The Department of Homeland Security’s Cyber Safety Review Board said it will study the Lapsus$ hacking group, which has been accused of carrying out breaches at major US companies this year.
The board, comprised of senior government cyber officials and industry representatives, aims to review and compile reports on significant cybersecurity issues. In its first review the board examined a flaw in the Log4j open-source software library.
Lapsus$ has been blamed for hacks affecting Microsoft Corp., Nvidia Corp., Okta Inc. and other major technology companies. Security researchers have told Bloomberg News that the alleged mastermind of the group was a teenager living at his mother’s home in England, who was later arrested by police in the UK earlier this year.
The Lapsus$ crew has differentiated itself from other hackers by its tactics, desire for notoriety and success at breaching major companies. Members of Lapsus$ have employed social engineering techniques such as targeting companies that operate call centers for brand name firms, then publicizing their successes on a Telegram channel.
Alleged Lapsus$ hackers have also targeted Brazilian health-care systems and police departments, according to Brazilian authorities and multiple cybersecurity experts who investigated the group. The Brazilian Federal Police announced that officials had arrested an alleged Lapsus$ member in October.

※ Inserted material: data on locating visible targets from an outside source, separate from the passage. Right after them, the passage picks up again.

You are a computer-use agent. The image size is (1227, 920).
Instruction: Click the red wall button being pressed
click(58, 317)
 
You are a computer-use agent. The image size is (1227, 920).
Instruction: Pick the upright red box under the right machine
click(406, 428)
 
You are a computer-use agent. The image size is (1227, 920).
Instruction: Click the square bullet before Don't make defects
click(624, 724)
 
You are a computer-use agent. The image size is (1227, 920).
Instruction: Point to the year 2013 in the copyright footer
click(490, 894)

“Lapsus$ actors have perpetrated damaging intrusions against multiple critical infrastructure sectors, including healthcare, government facilities and critical manufacturing,” said Cybersecurity and Infrastructure Security Agency Director Jen Easterly in a statement. “The range of victims and diversity of tactics used demand that we understand how Lapsus$ actors executed their malicious cyber activities so we can mitigate risk to potential future victims.”